At 3 tertiary referral centers, 228 patients with non–ischemic cardiomyopathy without history of CHF were studied with cardiovascular magnetic resonance for late gadolinium enhancement (LGE) detection and quantification and prospectively followed up for a median of 23 months. The end point was a composite of cardiac death, onset of CHF, and aborted sudden cardiac death. LGE was detected in 61 (27%) patients. Thirty-one of 61 (51%) patients with LGE reached combined end point when compared with 18 of 167 (11%) patients without LGE (hazard ratio, 5.10 [2.78–9.36]; P<0.001). Patients with LGE had greater risk of developing CHF than patients without LGE (hazard ratio, 5.23 [2.61–10.50]; P<0.001) and higher rate of aborted sudden cardiac death (hazard ratio, 8.31 [1.66–41.55]; P=0.010). Multivariate analysis showed that LGE was associated with high likelihood of composite end point independent of other prognostic determinants, including age; duration of cardiomyopathy; and left ventricular volumes, mass, and ejection fraction (hazard ratio, 4.02 [2.08–7.76]; P<0.001). Improvement χ² analysis disclosed that LGE addition to models, including clinical data alone or in combination with parameters of left ventricular remodeling and function, yielded an improvement in outcome prediction (P<0.001).
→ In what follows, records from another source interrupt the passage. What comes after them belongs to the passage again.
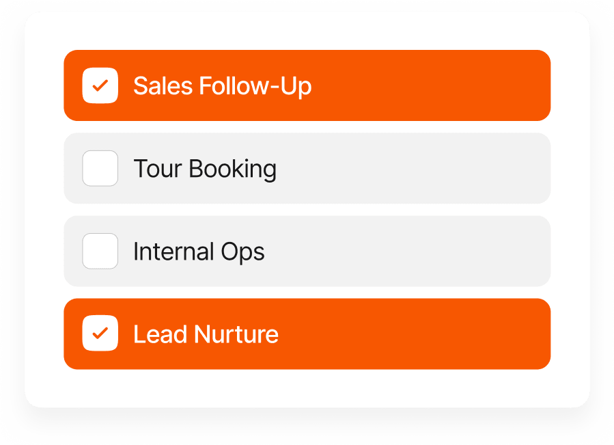
Task: Uncheck the Sales Follow-Up checkbox
Action: [x=100, y=86]
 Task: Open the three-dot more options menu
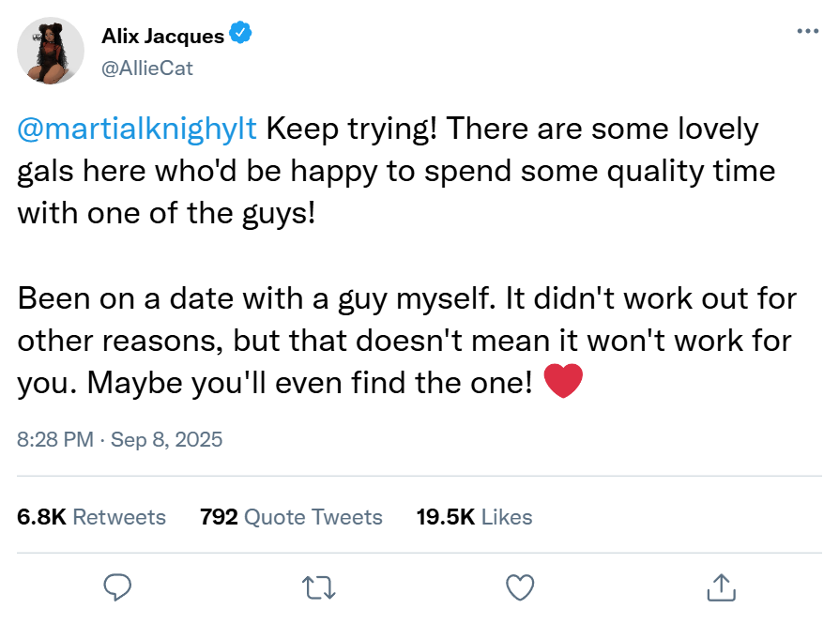point(807,31)
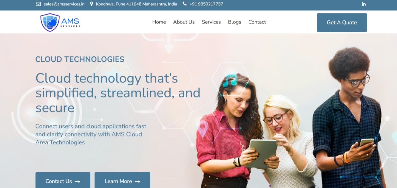Click the +91 9850217757 phone number
This screenshot has height=188, width=397.
point(206,4)
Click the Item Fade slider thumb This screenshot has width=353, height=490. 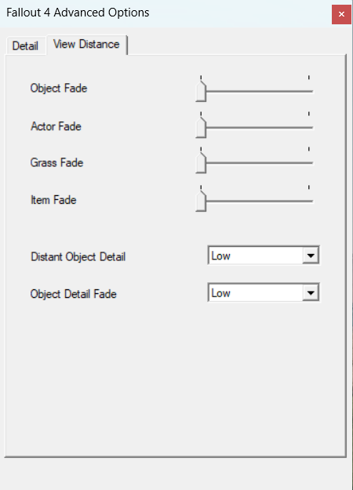(201, 201)
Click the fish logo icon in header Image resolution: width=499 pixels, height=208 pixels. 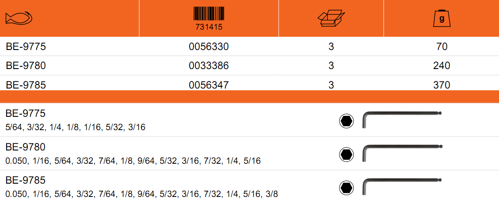tap(19, 19)
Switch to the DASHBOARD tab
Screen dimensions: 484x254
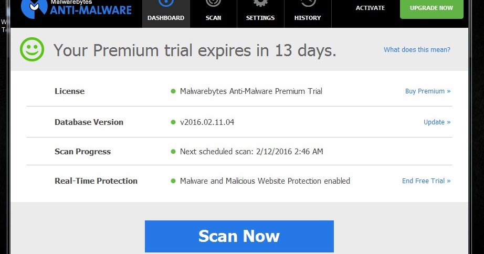(166, 17)
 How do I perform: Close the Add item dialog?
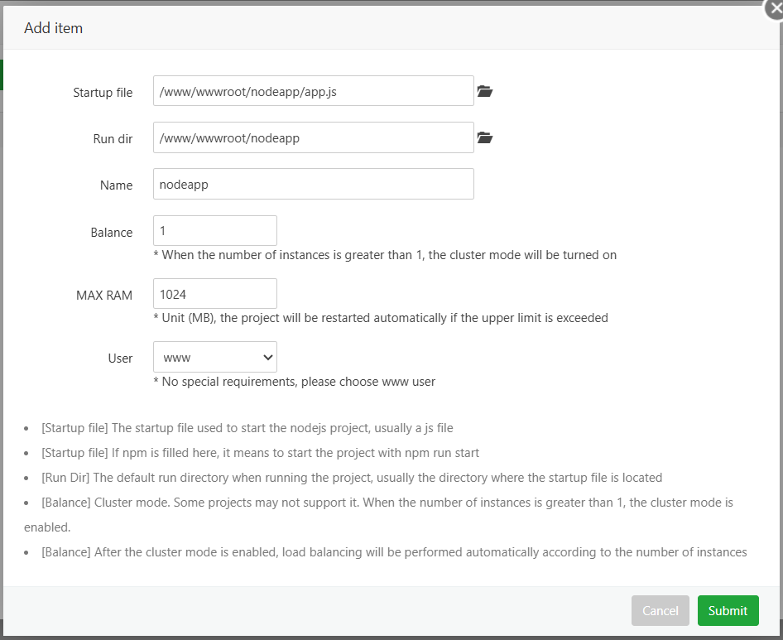[x=775, y=9]
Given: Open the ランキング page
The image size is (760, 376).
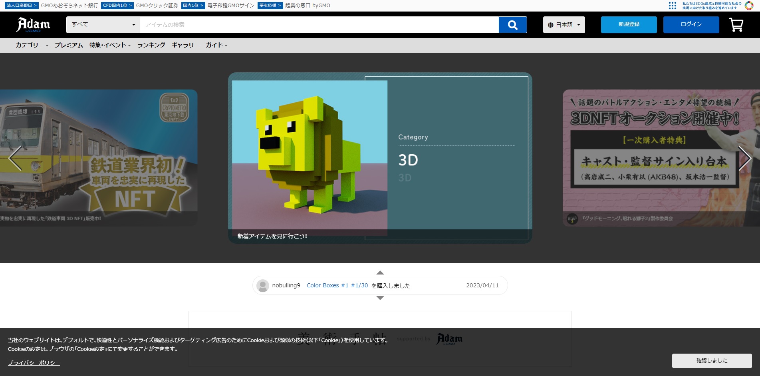Looking at the screenshot, I should click(151, 45).
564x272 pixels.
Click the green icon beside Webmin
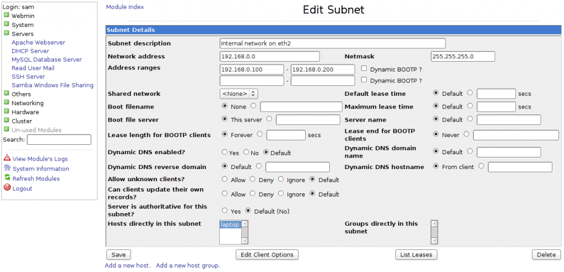[7, 16]
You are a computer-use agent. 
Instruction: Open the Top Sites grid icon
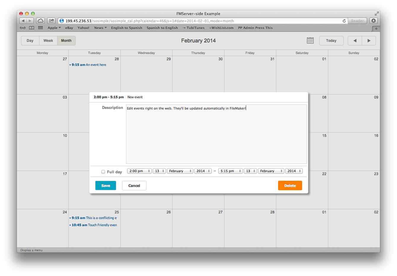[x=41, y=28]
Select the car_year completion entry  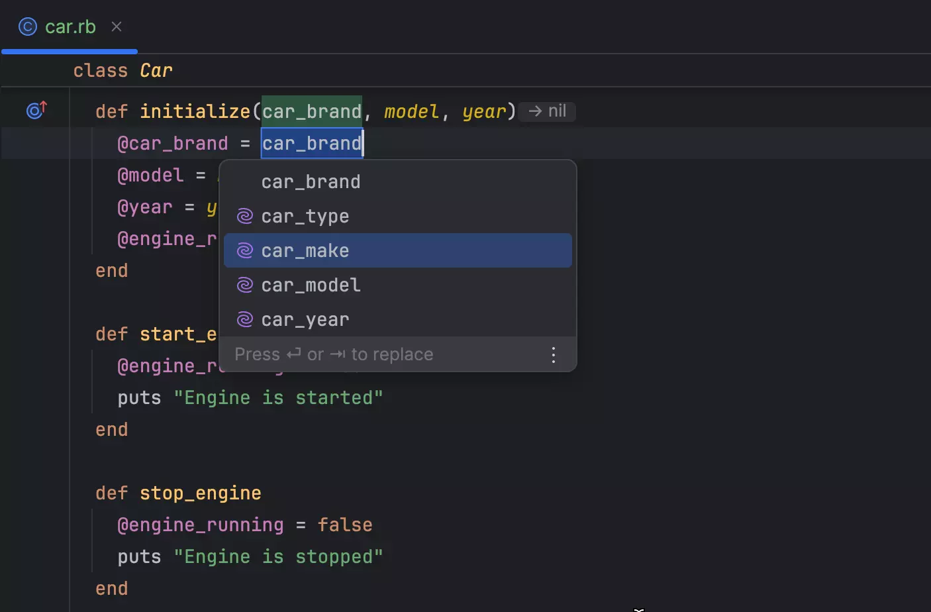point(305,319)
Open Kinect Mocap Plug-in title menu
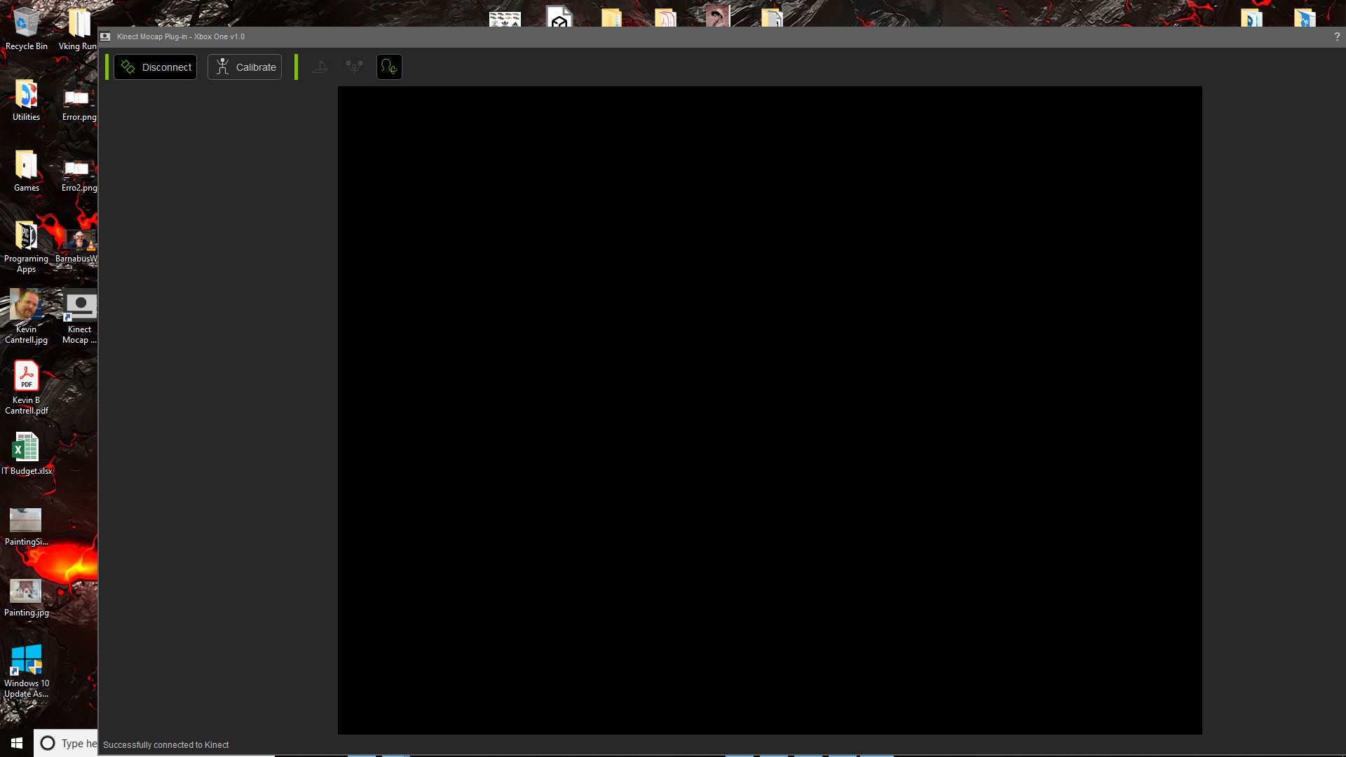Image resolution: width=1346 pixels, height=757 pixels. [107, 37]
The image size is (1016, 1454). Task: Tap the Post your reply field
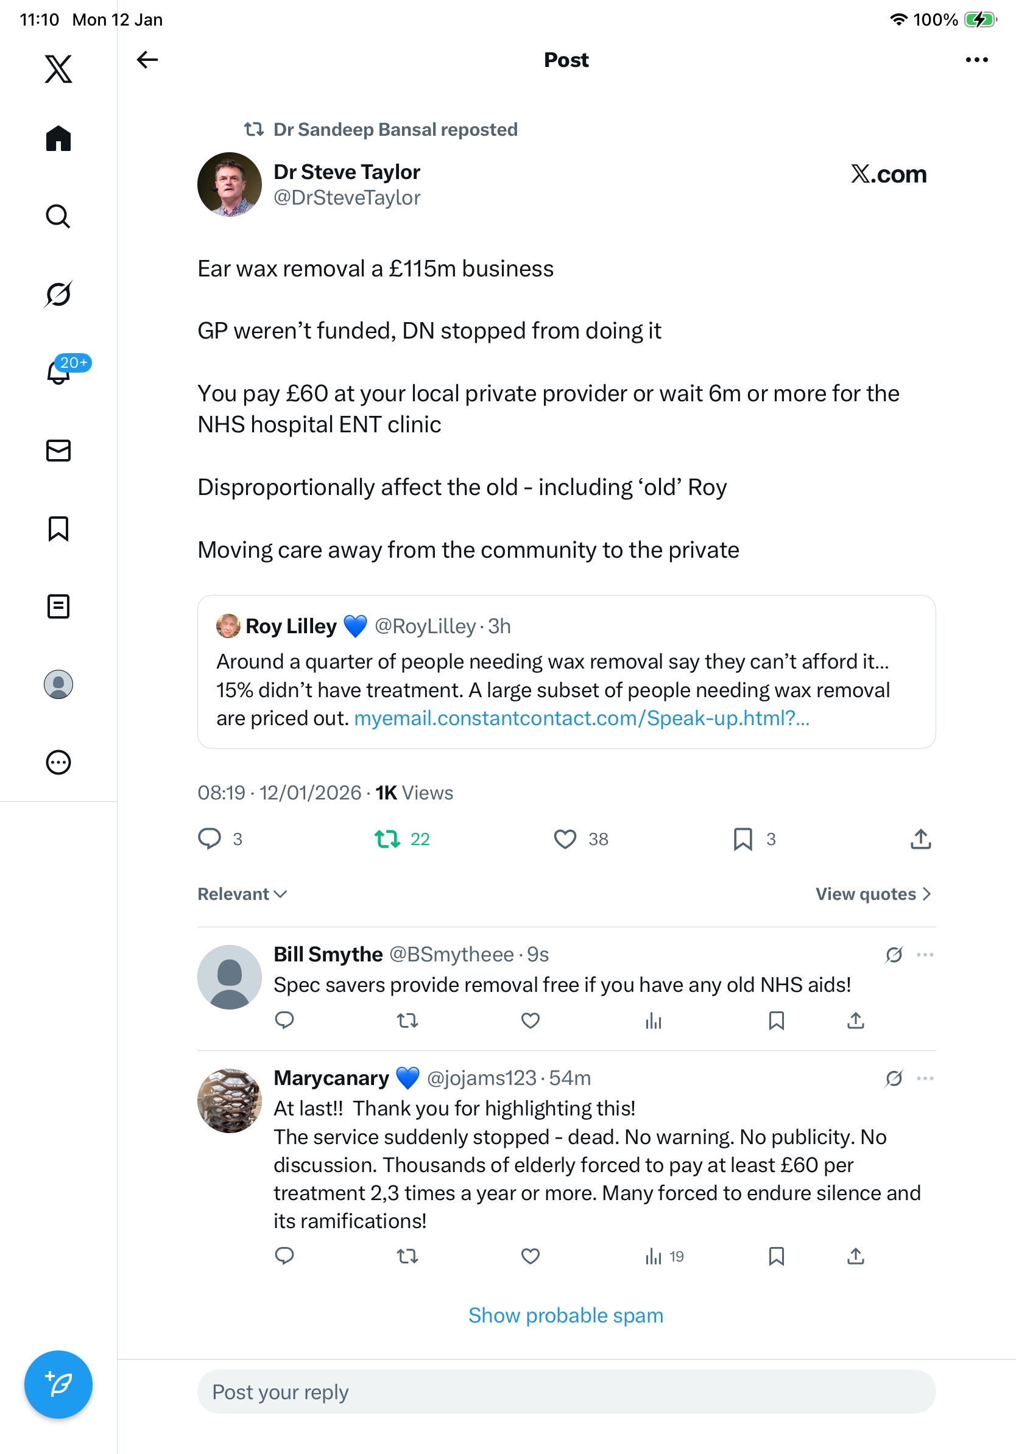point(566,1392)
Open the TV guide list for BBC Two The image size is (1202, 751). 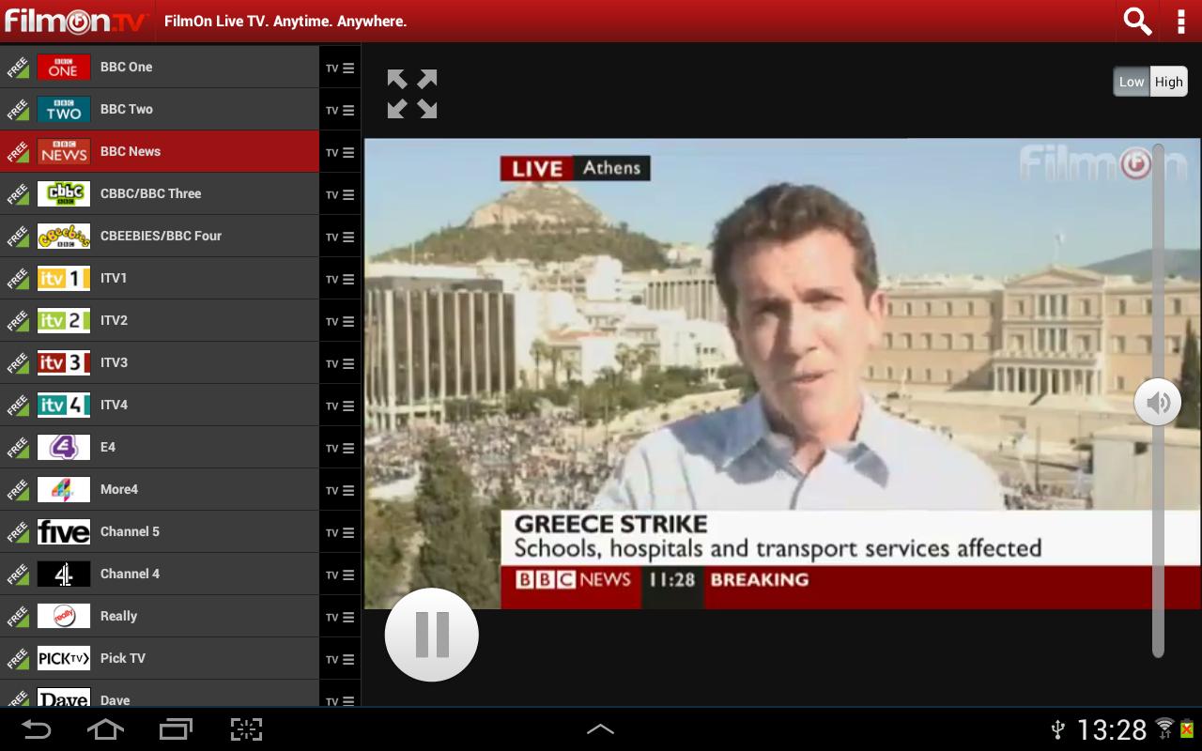pos(340,110)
Addition of LGE to age and left ventricular ejection fraction improved risk stratification for composite end point (net reclassification improvement, 29.6%) and onset of CHF (net reclassification improvement, 25.4%; both P<0.001).

In patients with non–ischemic cardiomyopathy without history of CHF, myocardial fibrosis is a strong and independent predictor of outcome, providing incremental prognostic information and improvement in risk stratification beyond clinical data and degree of left ventricular dysfunction.